2) Eat a healthful, balanced, varied diet to help prevent heart disease, hypertension, and type-2 diabetes. Enjoy a variety of fruits and copious amounts of vegetables; eat whole grains and complex carbohydrates like oatmeal. Choose lean proteins. Include healthful fats found in salmon, avocados and nuts, and limit saturated fats found in fatty meats and cheese. Avoid processed food, fried food, fad diets and extremes. Limit salt and simple sugars; sugar is our enemy. Drink more water and less soda.
3) Maintain an ideal body weight. You can eat a healthful diet and still be overweight. Exercise portion control and enjoy small frequent meals. A good measure of where you stand is the BMI; optimal is less than 25, overweight is 25-30, obese is greater than 30. Cardiovascular risk increases with elevated BMI. Visit http://www.nhlbi.nih.gov/health/educational/lose_wt/BMI/bmicalc.htm to calculate your BMI.
4) Reduce stress. Try exercise - guaranteed to relieve stress. Walk with a friend and chat, take a dog and run; dance, garden, learn to do yoga... the possibilities are endless. Listen to music. Take a series of deep breaths in through your nose and out through your mouth. Turn off your phone and disconnect. Get more sleep.
5) Exercise. This is not optional. Exercise improves heart and lung function, decreases resting blood pressure, decreases body fat, decreases total and LDL "bad" cholesterol, raises HDL "good" cholesterol, increases energy level, increases tolerance to stress and depression, and controls or prevents the development of diabetes. Include aerobics (walking, biking, elliptical), resistance (strength training), and stretching. With time your body will respond by increasing muscle mass and tone and decreasing body fat. You will be thinner, stronger, more limber and flexible, and your body will function better and be less vulnerable to orthopedic injury. You will be healthier and decrease your risk of cancer, heart disease and chronic illness.
See your doctor regularly to ensure optimal control of several key factors:
6) Healthful lipids including cholesterol, triglycerides and lipoproteins,
7) Healthful blood pressure,
8) Healthful blood sugar, and
9) Optimal vitamin D blood level.
10) Take appropriate nutritional supplements:
- A quality daily multivitamin with just 100% of essential vitamins and minerals is a great foundation. Research shows 80 to 90% of the population does not achieve the recommended daily value (RDV) for each vitamin and mineral each day, nor do they even come close.
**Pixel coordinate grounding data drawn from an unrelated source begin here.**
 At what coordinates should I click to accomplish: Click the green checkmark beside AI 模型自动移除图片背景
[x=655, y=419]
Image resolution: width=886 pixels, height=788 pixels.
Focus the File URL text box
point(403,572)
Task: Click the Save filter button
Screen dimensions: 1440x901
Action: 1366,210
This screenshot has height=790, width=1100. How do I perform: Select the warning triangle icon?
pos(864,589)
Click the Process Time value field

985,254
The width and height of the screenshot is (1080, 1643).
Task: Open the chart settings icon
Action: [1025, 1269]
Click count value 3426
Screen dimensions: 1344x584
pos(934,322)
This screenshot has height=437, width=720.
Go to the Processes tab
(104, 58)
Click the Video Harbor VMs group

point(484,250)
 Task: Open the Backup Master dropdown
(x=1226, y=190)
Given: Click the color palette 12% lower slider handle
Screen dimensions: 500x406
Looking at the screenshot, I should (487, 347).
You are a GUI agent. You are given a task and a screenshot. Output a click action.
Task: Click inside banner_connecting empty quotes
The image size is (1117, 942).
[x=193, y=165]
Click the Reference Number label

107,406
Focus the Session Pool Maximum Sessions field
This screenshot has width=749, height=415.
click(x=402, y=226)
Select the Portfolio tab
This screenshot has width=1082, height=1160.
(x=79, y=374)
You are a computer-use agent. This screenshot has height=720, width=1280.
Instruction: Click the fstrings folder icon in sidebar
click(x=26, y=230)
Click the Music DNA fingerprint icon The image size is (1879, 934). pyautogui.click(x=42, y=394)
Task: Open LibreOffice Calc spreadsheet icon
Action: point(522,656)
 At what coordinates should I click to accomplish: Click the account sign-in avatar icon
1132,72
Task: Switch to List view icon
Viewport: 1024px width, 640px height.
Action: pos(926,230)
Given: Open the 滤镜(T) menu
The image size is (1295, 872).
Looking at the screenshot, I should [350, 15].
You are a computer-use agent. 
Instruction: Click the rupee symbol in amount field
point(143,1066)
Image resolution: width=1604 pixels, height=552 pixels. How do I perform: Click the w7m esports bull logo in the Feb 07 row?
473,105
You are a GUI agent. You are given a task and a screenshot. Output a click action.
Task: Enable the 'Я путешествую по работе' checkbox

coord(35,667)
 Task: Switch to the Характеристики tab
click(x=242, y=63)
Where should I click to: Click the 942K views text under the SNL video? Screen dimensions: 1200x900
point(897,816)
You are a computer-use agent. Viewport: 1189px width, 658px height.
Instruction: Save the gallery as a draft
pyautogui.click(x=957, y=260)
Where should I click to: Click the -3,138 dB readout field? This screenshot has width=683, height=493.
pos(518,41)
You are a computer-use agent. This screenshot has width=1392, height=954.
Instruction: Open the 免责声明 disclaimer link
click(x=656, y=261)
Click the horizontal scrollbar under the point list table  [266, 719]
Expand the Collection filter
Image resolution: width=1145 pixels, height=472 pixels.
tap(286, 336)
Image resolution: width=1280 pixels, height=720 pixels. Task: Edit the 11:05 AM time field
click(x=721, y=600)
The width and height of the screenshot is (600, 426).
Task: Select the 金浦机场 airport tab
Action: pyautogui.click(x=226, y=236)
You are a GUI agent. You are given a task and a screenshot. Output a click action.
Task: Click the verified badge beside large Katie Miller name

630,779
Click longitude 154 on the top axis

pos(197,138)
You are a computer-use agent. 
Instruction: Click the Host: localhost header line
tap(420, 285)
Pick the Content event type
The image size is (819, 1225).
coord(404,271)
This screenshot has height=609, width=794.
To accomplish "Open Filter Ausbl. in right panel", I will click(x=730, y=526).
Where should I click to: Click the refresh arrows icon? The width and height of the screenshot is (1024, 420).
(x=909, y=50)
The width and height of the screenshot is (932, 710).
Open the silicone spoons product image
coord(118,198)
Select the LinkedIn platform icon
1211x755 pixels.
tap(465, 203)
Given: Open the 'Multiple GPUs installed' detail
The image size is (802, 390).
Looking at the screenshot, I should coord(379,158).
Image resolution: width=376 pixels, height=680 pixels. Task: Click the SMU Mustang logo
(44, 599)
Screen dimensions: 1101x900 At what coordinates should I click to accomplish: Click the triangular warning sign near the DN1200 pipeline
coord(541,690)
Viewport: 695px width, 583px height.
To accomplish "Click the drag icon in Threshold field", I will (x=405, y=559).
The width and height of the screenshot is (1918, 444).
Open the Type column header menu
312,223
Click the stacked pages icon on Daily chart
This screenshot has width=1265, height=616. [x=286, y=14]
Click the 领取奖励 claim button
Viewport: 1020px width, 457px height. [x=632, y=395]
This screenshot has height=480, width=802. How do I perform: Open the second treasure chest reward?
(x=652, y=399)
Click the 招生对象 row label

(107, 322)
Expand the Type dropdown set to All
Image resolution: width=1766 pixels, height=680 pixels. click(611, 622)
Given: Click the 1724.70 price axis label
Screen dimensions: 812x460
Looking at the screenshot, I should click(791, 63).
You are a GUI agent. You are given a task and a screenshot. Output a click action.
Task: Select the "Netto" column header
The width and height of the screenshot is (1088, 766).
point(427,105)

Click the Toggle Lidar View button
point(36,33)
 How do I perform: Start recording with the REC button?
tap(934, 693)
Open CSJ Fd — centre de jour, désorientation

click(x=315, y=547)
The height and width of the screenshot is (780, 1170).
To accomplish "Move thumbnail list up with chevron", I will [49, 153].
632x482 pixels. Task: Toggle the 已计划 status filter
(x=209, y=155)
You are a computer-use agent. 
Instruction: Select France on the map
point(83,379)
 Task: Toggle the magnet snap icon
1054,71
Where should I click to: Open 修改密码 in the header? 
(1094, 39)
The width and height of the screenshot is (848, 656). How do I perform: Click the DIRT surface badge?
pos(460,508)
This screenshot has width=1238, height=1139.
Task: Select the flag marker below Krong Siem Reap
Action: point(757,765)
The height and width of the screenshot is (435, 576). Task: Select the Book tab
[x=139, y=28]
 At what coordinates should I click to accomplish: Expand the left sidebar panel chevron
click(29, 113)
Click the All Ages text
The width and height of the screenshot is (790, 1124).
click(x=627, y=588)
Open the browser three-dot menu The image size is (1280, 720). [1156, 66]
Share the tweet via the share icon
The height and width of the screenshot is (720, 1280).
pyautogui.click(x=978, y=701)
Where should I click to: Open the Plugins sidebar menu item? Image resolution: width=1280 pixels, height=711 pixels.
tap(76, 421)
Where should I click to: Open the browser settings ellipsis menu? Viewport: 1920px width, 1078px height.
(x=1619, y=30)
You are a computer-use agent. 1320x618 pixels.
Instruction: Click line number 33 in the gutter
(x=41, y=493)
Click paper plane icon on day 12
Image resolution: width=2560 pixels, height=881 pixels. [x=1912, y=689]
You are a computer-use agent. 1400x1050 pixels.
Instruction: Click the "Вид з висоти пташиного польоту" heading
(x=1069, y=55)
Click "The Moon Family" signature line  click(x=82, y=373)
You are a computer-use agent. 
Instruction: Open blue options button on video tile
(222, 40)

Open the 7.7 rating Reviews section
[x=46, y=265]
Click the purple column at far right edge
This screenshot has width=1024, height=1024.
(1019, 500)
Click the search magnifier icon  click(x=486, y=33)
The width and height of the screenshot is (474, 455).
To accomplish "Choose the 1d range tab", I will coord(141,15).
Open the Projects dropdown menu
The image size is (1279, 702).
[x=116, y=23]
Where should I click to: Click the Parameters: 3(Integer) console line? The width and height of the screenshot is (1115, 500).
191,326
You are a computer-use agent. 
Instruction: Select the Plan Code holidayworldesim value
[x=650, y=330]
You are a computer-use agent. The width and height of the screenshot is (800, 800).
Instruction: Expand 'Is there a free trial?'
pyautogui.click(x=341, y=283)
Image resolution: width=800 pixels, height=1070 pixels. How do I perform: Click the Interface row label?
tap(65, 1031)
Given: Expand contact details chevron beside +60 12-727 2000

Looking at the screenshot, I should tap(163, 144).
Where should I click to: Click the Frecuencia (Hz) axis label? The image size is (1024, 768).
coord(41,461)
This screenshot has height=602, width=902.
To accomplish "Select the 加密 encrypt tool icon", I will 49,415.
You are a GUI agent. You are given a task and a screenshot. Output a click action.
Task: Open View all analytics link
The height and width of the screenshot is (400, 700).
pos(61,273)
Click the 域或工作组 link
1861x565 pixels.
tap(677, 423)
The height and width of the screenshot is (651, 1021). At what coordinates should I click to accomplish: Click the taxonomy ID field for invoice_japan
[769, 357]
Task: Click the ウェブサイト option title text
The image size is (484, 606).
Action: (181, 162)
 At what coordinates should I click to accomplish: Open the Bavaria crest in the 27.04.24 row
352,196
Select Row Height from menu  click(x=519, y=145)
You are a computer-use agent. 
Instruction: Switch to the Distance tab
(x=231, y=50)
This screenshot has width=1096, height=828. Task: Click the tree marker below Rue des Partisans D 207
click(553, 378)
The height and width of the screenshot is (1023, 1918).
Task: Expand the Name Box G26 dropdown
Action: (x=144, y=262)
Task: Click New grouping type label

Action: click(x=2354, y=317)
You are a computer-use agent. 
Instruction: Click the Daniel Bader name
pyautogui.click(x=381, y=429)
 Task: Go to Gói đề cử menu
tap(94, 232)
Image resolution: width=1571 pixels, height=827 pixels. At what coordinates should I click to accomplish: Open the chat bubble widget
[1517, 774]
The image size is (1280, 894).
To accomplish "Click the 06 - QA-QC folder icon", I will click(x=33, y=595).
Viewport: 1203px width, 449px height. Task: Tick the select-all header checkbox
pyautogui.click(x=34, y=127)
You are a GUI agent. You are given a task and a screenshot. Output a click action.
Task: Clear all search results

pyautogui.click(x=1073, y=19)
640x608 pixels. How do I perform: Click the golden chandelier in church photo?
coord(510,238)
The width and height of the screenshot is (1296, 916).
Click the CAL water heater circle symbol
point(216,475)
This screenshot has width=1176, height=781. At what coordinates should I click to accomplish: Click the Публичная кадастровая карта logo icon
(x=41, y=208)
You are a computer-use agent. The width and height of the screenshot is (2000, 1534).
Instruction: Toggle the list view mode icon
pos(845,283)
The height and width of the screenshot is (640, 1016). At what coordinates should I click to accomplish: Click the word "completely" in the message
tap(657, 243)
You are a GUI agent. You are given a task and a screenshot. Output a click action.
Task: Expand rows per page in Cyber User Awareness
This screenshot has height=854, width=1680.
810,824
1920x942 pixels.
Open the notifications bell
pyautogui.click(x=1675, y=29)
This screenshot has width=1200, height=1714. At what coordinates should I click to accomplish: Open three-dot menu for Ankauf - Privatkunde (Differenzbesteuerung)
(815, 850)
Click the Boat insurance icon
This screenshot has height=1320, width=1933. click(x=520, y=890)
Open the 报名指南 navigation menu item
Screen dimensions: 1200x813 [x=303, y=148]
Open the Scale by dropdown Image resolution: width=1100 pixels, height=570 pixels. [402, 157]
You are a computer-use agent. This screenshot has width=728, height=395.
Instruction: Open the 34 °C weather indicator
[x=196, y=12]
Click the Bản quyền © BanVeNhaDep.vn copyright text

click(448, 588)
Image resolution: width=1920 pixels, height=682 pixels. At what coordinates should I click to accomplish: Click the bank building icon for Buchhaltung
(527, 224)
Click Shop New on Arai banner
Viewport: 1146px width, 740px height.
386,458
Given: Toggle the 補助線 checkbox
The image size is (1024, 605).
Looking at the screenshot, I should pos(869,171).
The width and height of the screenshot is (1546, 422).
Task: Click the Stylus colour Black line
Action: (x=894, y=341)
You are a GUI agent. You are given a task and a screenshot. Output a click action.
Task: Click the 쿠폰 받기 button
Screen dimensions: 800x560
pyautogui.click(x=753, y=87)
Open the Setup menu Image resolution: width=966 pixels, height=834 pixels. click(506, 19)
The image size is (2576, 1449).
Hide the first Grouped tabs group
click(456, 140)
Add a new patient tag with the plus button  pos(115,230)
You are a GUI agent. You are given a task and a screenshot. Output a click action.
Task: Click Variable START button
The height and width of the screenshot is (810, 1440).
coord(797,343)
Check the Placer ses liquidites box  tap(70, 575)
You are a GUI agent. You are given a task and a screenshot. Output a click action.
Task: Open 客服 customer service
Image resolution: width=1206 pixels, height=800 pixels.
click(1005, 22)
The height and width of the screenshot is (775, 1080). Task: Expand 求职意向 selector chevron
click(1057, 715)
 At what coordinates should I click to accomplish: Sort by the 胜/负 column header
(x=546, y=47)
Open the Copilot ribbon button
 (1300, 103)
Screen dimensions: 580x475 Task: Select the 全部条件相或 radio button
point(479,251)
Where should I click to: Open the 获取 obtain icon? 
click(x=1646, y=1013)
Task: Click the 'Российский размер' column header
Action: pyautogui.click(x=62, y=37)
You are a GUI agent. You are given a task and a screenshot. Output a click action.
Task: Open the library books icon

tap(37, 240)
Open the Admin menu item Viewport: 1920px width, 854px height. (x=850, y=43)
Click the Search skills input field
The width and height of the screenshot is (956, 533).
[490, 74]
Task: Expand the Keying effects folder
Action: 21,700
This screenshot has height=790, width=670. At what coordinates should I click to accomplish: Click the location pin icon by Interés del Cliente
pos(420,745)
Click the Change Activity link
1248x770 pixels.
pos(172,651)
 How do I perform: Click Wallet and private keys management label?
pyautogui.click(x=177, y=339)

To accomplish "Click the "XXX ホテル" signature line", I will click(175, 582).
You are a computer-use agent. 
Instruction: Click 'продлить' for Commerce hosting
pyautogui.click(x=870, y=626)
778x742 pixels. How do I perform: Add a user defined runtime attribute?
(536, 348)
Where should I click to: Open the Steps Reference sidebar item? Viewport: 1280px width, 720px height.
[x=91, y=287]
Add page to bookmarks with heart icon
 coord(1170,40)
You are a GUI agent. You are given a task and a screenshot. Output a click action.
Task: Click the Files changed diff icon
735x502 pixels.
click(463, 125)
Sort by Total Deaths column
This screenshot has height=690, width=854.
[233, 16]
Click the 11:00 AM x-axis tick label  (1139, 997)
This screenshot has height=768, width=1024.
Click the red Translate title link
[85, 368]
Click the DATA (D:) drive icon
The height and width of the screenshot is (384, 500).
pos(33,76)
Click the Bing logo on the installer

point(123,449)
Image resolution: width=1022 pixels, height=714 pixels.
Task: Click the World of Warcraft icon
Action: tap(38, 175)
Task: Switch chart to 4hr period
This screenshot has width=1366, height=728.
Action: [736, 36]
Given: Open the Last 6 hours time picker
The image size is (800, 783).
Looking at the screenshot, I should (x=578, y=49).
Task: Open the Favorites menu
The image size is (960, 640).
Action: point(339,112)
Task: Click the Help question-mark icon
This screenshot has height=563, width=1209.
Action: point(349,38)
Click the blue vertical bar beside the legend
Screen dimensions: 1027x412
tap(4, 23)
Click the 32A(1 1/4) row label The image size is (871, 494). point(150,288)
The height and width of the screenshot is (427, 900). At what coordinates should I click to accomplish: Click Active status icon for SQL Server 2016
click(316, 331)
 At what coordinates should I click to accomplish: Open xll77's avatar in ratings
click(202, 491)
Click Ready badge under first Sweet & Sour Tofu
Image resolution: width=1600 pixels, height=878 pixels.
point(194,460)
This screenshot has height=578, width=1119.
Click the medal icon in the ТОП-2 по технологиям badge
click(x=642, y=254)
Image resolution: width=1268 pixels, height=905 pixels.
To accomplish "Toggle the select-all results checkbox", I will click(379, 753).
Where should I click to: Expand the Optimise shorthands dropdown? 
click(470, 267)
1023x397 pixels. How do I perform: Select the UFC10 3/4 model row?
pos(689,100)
And, bear in mind that the RDV levels for each nutrient are intended to guard against only severe nutrient deficiency diseases, but are not intended to serve as levels of vitamin and mineral intake that are optimal in regard to maximizing our well-being and longevity.
- Supplement calcium and vitamin D as needed.
Boost your omega-3 intake with a high potency, high-purity fish oil supplement; target 1000 mg combined DHA+EPA daily. Beyond the protective effects demonstrated for heart disease and cancers, scientific evidence strongly indicates that the omega-3 fatty acids, DHA and EPA, may have potential benefits in the prevention and/or treatment of myriad health conditions.